The big night rolls around and each party attracts some school kids, one party, however, gets, by chance, noticeably more attendants the first time around. Whilst the party is going on, every host tracks and stores each of their attendants’ behavior: their likes dislike, what music they prefer, what room they spend the most time in etc. After the party is over, each host analyses the data they’ve archived and uses the results to improve their party next week. The kid who had the most attendants and therefore the most data available is now better able to draw more accurate predictions to what his attendants next week will like and therefore throw a better party. A few more parties role by and now this host is attracting an increasing number of attendants that increases the accuracy of his party predictions even more, which, in turn, attract more attendants and so on in a positive feedback loop.

These marginal iterations improving the quality of service week on week because of a better data(base); it is not too difficult to extrapolate into the real world and see how a user(base) centralizes around one or two service providers as well.

Database culture is, by design, non-cooperative. Each host wants to keep his data hidden from all the other hosts because he doesn’t want to give up party insights and lose himself, attendants. Customer and customer data acquisitions are characteristic of a zero-sum game in this regard. This is not to mention the inefficiency and inoperability of actually attempting to move data from one highly protected, wall-gardened data harvester to another.

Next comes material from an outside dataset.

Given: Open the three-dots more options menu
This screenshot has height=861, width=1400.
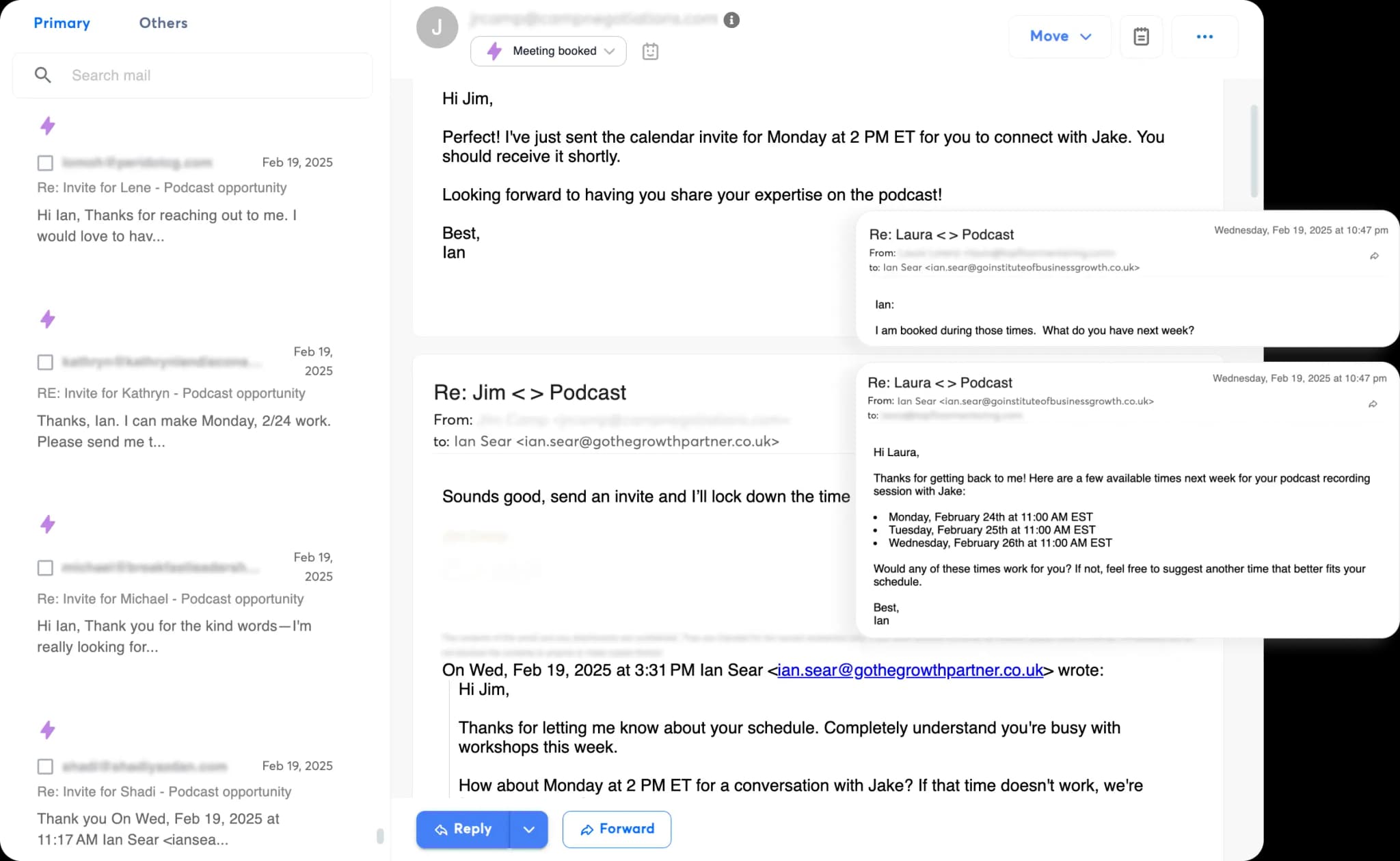Looking at the screenshot, I should coord(1204,36).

All in all, corporatised database culture doesn’t incentivise the free-flow data democracy that human network culture would otherwise prefer.

Blockchain

Without getting to crypto-political here, I want to simply talk agnostically about blockchain without making any specific blockchain preference.

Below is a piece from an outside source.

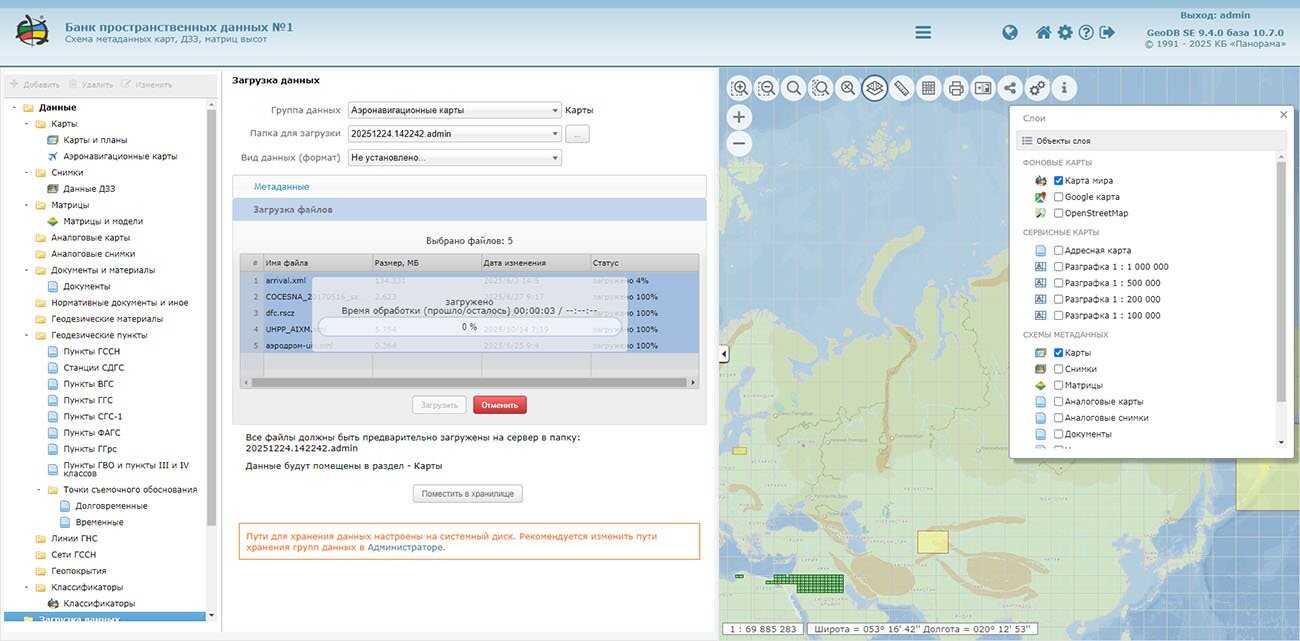Collapse the Геодезические пункты tree node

Blockchain is a networking technology that disperses control out to the edges and away from any one central authority. Its existence can broadly be seen as imposing a tension between two generations of technology; the database and the network.

This tension should be reasoned through as if we were thinking about property rights. The database grants its master sovereignty. The owner of the data being held is relegated to secondary importance over the manager of the data. SQL is an all-knowing source of truth, knowledge, and power; access to it can only be granted via an API. Blockchain flips this on its head and grants property rights to the data owner. Every network node is self-sovereign to do as they chose and any third party that wants access to your data must ask you for permission. It is fundamentally a different paradigm to how groups of humans interact digitally.

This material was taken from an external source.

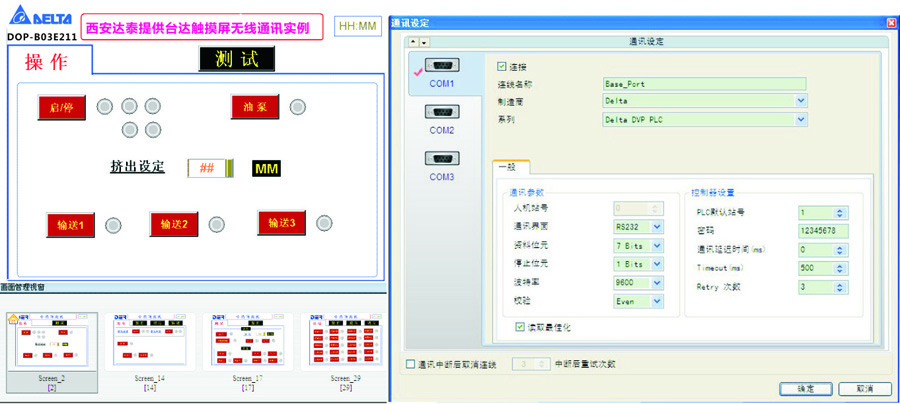Click the 确定 button
Viewport: 900px width, 404px height.
click(x=804, y=388)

Blockchain is a social innovation that enables coordination amongst diverse groups of people without having to trust any of them directly. It enables the social scalability that SQL offers but without the main centralizing design features suiting complex bureaucracies over actual humans. SQL made sense to outsource coordination and access controls to central authorities because we needed somebody to manage it for us. Blockchain outsources the coordination to no-one and everyone simultaneously.

Conclusion

This article has talked about a techno-social system. Technology influences the way we organize society, much the same as how society chooses our technology. If SQL the technology was designed in a way that enabled open access collaboration that fitted our rapidly changing amorphous human networks, society would function very differently. In the same way, if we are able to choose to migrate to a network culture built on blockchain technology, our macro social systems are going to look very different within the next 20 years.

Note: this article is by no means meant to say blockchains will replace SQL database’s; in fact, I believe the vast majority of applications currently proposed by blockchain(ers) can more effectively be done using an SQL database with M of N permissions and private key cryptography. It is just a pure form of blue sky thinking about how the behavioral nature of technology affects the behavioral nature of society.

Special thanks to Vinay for inspiring the ideas presented in this article!